↓↓↓
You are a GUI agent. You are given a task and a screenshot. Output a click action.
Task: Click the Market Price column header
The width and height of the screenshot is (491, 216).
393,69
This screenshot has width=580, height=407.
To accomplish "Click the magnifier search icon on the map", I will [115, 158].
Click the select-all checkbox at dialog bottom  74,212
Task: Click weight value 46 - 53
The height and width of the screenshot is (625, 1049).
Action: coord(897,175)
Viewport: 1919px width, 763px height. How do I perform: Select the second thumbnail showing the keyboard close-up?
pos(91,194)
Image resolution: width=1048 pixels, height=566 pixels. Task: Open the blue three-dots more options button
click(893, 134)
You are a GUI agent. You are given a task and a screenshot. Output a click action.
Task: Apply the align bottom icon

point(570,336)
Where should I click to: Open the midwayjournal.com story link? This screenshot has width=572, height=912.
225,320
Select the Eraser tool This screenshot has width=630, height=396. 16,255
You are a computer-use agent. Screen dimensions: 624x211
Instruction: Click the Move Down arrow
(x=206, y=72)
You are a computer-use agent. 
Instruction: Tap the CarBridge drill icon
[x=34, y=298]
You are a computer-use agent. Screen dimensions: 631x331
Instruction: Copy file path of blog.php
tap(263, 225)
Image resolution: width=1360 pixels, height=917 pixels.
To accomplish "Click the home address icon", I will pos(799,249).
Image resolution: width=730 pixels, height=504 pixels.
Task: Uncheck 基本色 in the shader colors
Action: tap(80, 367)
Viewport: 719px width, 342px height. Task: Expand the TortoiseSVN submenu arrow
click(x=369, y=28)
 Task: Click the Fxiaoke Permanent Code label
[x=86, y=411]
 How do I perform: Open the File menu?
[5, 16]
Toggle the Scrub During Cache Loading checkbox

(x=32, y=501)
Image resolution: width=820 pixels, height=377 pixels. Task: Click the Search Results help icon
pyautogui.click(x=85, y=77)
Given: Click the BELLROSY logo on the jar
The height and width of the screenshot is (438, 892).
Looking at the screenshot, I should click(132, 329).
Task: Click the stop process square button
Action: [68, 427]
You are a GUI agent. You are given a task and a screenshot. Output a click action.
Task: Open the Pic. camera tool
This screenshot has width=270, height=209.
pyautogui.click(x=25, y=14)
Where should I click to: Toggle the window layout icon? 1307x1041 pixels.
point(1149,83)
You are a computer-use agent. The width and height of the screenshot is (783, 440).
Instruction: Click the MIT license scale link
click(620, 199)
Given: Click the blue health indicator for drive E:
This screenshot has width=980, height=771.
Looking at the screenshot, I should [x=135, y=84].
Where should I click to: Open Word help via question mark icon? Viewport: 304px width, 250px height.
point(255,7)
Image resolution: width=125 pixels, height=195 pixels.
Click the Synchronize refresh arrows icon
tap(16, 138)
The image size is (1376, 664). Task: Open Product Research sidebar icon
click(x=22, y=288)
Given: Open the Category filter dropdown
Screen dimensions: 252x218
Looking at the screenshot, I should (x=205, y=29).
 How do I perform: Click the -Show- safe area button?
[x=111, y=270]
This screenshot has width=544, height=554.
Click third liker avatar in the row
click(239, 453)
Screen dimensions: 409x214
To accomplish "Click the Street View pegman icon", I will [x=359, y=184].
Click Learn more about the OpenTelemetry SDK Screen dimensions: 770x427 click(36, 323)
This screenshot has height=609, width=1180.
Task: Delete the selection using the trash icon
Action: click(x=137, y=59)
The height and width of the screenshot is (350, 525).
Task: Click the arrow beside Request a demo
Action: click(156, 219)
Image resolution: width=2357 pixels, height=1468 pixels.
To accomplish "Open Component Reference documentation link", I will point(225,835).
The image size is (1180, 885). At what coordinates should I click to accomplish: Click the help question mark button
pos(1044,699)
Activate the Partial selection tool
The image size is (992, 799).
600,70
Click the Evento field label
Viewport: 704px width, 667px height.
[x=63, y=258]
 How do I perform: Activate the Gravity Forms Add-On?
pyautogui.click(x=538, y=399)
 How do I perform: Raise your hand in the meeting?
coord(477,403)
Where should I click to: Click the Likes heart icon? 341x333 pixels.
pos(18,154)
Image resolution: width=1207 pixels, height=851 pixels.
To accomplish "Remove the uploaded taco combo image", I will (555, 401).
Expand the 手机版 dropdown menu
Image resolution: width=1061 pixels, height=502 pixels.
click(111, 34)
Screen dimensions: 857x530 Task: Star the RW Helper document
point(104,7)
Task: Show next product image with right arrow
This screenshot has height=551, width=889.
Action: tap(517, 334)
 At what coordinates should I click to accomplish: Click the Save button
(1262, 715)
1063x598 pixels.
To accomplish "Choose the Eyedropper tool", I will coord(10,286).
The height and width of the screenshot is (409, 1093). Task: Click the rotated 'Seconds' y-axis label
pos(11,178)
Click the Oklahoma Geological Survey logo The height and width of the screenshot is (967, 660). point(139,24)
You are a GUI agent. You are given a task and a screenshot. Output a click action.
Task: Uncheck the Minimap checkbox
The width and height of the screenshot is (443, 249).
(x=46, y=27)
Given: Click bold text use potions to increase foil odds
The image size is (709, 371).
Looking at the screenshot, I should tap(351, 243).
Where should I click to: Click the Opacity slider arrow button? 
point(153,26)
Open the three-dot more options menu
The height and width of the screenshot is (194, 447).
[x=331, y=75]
↑↑↑
Transcribe the listing above verbatim, from the line containing "Click Learn more" up to and including the line containing "Action: click(x=137, y=59)".

_Written solution_
Click Learn more about the OpenTelemetry SDK Screen dimensions: 770x427 click(36, 323)
This screenshot has height=609, width=1180.
Task: Delete the selection using the trash icon
Action: click(x=137, y=59)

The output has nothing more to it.